Today we have a laptop which will be a very common find in corporate offices. Or as the situation stays these days – in a lot of homes. One of the main reasons for that is that the T15 has all of the ThinkPad security features, like TPM 2.0, optional Smart card reader, passwords for pretty much everything, and also some neat stuff, like the NFC antenna, and biometrics authentication, including IR, face recognition and a fingerprint scanner. Not on the last place, you get the ThinkShutter camera cover, which will definitely prevent unwanted individuals from spying at you, while you are sleeping at work.

Other than that, the notebook seems pretty basic, with its Comet Lake processors (although it supports some vPro models), 1080p IPS display, and an optional GeForce MX330 graphics card.

You can check the prices and configurations in our Specs System:


Specs Sheet

Lenovo ThinkPad T15 Gen 1 – Specs


Windows 10 Pro, Windows 10 Home


365.8 x 248 x 19.1 mm (14.40″ x 9.76″ x 0.75″)

Body material

Plastic / Polycarbonate, Glass Fiber, Magnesium alloy

Ports and connectivity

  • 2x USB Type-A 3.0 (3.1 Gen 1)
  • 1x USB Type-C 3.0 (3.1 Gen 1), Thunderbolt 3, Power Delivery (PD)
  • 1x USB Type-C 3.1 (3.1 Gen 2), Thunderbolt 3, Power Delivery (PD), DisplayPort
  • HDMI 1.4b
  • Card reader MicroSD
  • Ethernet LAN 10, 100, 1000 Mbit/s
  • Wi-Fi 802.11ax
  • Bluetooth 5.0
  • Audio jack 3.5 mm combo
  • Docking Connector


  • Fingerprint reader
  • Web camera ThinkShutter HD
  • Backlit keyboard
  • Microphone Dual Array Far-field Microphones
  • Speakers 2x 2W, Dolby Audio
  • Optical drive
  • Security Lock slot

What’s in the box?

Inside the package, we found a 65W USB Type-C power brick and some paperwork.

Design and construction

Despite looking like any other ThinkPad on the market right now, the T15 has some tricks up its sleeve. While the body has a rubber-like finish on top, there is some interesting chemistry happening beneath. So, the bottom panel and the lid are made out of plastic and glass fiber composite, while the base is plastic, but is reinforced by magnesium alloy. This not only makes the chassis stronger, but it also makes the entire laptop lighter – it weighs only 1.89 kg and has a profile of 19.1mm. On top of that, there is an optional anti-microbial surface treatment.

Sadly, you won’t be able to open the lid with a single hand. However, once you open it you will be met by thin side bezels, IR face recognition camera (in our case), and the ThinkShutter (in any case).

By the way, the laptop is not the most structurally sound when it comes to flex. This might be both good and a bad thing. Of course, nobody wants their laptop to bend like crazy when they are trying to move it from the living room to the kitchen, however, if you happen to drop in on the ground, this flex is actually going to absorb a huge amount of the energy in the impact.
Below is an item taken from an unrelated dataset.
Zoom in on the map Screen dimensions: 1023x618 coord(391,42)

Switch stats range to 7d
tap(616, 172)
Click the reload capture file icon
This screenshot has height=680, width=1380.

So, next, there is the base. As you can see, it houses the speakers, just between the hinges. Neet and tight once again. Further down below, there is the spill-resistant keyboard, which is great for typing, it’s key travel is long, feedback – clicky, but quiet, and it has a backlight. However, we would have loved seeing larger Arrow keys, or at least – not seeing the “Page Up” and “Page Down” keys being put so close to them – it will result in accidental clicks. Other than that, there is the NumberPad, a feature that is great for accountants and people who work with data.

Let’s not forget the favorite thing of every ThinkPad fanboy – the Nipple. Traditionally, it comes with a pair of buttons just above the touchpad, and it works as intended – we still prefer the touchpad, though. Speaking of which – the touchpad is fast and accurate and its only downside is the matte finish, which doesn’t help the gliding experience at all. Lastly, there is the fingerprint reader to the right.
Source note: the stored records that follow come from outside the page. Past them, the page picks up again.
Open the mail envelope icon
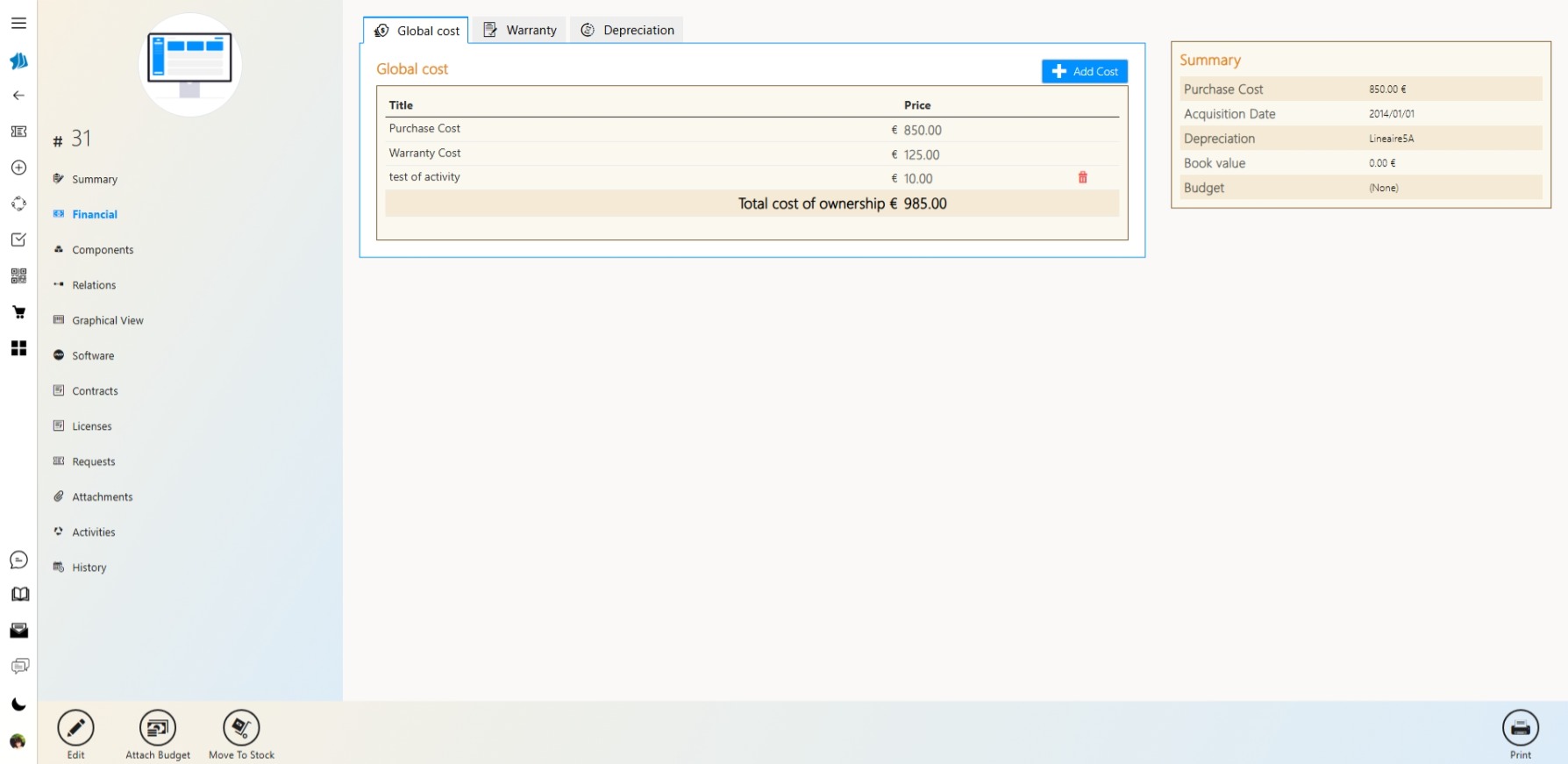[x=18, y=631]
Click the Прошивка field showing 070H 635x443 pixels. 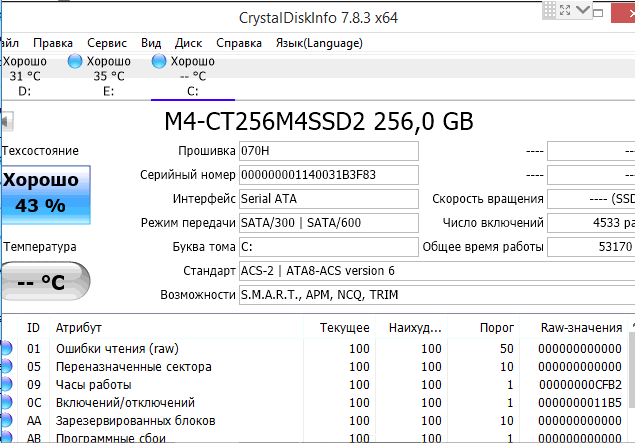(329, 151)
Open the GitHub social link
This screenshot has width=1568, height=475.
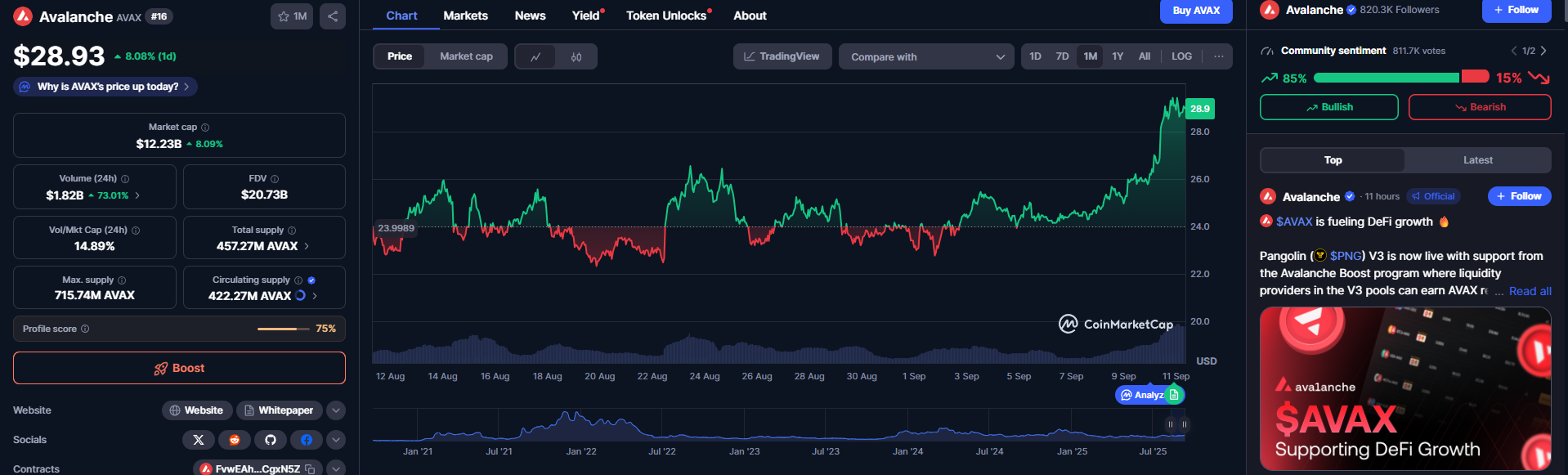point(271,440)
If we turn the ThinkPad T15 upside down, we’ll see the ventilation grills. Hot air, on the other side, escapes through the vents on the right side of the device.


This notebook features two USB Type-C 3.1 (Gen. 2) ports on the left – one of them is for charging, and the other is Thunderbolt 3 (and can also be used for charging). Then, there is the docking component, a USB Type-A 3.1 (Gen. 1) port, an HDMI 1.4b connector, an audio jack, and a MicroSD card reader. On the other side, you will see an RJ-45 connector, a USB Type-A 3.1 (Gen. 1) port with an Always-On function, as well as an optional Smart card reader. Lastly, if you take a look at the back, you will see the optional nano-SIM card slot.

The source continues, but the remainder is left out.